Disclaimer: I do not own the Twilight Saga or anything that has to do with it.

Emmett's POV:

I was stalking a deer not too far away from the road, when the familiar sound of Chief Swan's car driving closer and closer reached my sensitive vampire ears. I'd heard the other day that the chief's daughter, Isabella, was coming to live with him in Forks. Curious to see if this Isabella was with Chief Swan now, I ambled closer to the road, forgetting about the deer. Indeed, a few minutes later, Swan's car came quickly around the corner of the road. As it zoomed by my watching point, I got a good glimpse of the girl I presumed was Isabella. She was beautiful. Not outrageously so, but still beautiful enough to make it feel as if I had a working, quickly beating heart in my chest for the first time since I had been changed.

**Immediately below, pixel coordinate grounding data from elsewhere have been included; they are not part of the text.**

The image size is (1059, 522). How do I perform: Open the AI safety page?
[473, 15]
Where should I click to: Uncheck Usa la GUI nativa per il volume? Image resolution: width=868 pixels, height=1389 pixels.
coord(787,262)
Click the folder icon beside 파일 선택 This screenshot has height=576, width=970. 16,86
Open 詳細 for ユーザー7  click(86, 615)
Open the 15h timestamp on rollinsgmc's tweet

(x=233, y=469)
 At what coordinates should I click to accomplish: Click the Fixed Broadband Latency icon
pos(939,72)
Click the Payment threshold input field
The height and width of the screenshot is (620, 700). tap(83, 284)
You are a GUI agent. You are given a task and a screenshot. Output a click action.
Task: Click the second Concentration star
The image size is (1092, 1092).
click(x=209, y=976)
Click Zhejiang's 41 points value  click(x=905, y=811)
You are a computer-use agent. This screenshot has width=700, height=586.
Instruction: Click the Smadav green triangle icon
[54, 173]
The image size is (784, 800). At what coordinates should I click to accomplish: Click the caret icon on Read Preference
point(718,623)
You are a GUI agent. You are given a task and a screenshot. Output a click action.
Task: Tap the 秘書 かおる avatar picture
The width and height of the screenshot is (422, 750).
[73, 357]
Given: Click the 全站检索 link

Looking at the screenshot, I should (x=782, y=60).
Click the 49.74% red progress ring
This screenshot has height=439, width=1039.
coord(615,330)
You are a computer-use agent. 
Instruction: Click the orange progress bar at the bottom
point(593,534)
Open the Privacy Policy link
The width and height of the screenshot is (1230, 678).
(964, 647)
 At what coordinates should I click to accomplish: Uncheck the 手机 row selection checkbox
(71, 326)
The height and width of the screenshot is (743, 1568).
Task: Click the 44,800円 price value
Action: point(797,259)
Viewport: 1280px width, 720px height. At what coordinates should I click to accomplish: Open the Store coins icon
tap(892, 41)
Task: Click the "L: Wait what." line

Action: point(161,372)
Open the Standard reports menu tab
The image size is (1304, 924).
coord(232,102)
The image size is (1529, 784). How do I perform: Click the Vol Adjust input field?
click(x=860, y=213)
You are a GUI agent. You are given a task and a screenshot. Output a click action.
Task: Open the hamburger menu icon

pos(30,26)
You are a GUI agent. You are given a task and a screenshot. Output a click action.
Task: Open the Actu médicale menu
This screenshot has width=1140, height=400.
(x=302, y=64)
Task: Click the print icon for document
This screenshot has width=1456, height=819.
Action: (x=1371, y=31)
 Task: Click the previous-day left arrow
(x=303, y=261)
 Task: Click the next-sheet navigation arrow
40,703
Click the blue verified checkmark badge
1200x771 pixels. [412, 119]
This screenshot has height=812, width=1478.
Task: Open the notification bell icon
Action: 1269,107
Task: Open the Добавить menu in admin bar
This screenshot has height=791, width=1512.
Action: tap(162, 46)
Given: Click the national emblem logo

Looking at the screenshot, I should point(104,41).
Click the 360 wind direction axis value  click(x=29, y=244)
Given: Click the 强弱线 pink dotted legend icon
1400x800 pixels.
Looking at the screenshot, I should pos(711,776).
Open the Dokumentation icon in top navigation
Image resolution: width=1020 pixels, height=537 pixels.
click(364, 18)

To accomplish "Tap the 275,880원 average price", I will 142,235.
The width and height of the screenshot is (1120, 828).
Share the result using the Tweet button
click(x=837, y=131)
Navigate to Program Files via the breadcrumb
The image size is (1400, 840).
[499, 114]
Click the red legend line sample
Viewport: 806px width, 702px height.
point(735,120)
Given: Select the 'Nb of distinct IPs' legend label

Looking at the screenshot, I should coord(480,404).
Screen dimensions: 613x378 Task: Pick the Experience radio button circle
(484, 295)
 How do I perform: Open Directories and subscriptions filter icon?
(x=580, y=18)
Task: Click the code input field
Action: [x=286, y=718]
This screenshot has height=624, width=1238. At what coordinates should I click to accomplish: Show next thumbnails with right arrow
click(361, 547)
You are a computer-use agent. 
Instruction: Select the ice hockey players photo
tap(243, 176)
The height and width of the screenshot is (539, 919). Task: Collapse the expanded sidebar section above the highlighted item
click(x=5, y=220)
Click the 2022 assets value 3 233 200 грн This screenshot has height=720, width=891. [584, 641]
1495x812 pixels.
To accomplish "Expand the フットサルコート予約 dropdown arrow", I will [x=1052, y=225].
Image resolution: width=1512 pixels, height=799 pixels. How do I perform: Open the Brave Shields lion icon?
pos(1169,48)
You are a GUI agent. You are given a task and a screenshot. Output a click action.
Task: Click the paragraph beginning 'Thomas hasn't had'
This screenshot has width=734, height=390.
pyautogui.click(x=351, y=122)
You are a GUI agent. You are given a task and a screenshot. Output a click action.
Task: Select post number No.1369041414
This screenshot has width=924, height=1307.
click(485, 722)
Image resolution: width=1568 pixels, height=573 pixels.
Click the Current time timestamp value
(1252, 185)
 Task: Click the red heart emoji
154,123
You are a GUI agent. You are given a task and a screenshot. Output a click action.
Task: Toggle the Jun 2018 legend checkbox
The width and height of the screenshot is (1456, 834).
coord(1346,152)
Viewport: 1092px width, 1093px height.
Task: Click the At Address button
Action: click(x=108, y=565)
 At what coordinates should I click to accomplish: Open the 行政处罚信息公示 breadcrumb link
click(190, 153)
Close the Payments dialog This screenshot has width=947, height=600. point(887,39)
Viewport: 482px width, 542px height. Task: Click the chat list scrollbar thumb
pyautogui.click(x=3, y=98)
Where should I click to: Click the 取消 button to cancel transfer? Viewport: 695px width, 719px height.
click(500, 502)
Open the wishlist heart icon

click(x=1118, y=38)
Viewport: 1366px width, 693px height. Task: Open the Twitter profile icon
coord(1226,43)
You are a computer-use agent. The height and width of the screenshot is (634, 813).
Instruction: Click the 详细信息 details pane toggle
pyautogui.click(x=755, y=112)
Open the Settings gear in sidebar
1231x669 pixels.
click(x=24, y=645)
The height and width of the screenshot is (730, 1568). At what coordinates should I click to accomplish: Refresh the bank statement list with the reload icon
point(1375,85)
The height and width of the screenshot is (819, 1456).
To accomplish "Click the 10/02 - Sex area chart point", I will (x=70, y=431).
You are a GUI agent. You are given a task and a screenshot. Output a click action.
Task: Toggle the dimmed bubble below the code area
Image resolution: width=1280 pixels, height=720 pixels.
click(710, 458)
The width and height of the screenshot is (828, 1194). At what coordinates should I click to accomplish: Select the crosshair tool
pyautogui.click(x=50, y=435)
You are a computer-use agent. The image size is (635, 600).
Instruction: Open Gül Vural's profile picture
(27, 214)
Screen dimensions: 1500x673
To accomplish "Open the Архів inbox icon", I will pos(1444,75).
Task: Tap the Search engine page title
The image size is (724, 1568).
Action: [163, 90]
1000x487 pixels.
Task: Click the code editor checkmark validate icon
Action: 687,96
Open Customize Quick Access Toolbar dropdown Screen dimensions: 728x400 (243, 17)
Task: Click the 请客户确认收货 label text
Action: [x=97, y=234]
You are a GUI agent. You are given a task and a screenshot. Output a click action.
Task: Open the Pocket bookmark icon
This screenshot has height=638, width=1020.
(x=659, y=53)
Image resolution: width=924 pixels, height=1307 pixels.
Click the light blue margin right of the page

Our eyes met briefly as the car went past. I could tell Isabella was curious about (and taken by) me. In that one moment, I wanted nothing more than to lay out my soul for her. Quench her thirst for knowledge, and for me. That thought made me groan a little. One glimpse of a girl I might never see again had left me sounding moonstruck! Shaking my head, I turned and began running back to the house. The picture of Isabella's huge brown eyes, pale skin, and dainty, shell pink lips stuck stubbornly in my mind. I knew it would be there for a long, long time.

Bella's POV:

It's been five years since the last time I saw Charlie's house. Sadly, it has remained the same. The house of a single, football obsessed male who can't cook and is always working. In other words, downright miserable. I'm not one of those nit picky, fashion obsessed girls and even I can see that! And I'll be damned if Charlie dares make me his servant girl. It won't happen. I'm not afraid of beating the fuckin' shit out of anyone. Living with an abusive mom teaches you some good defense skills.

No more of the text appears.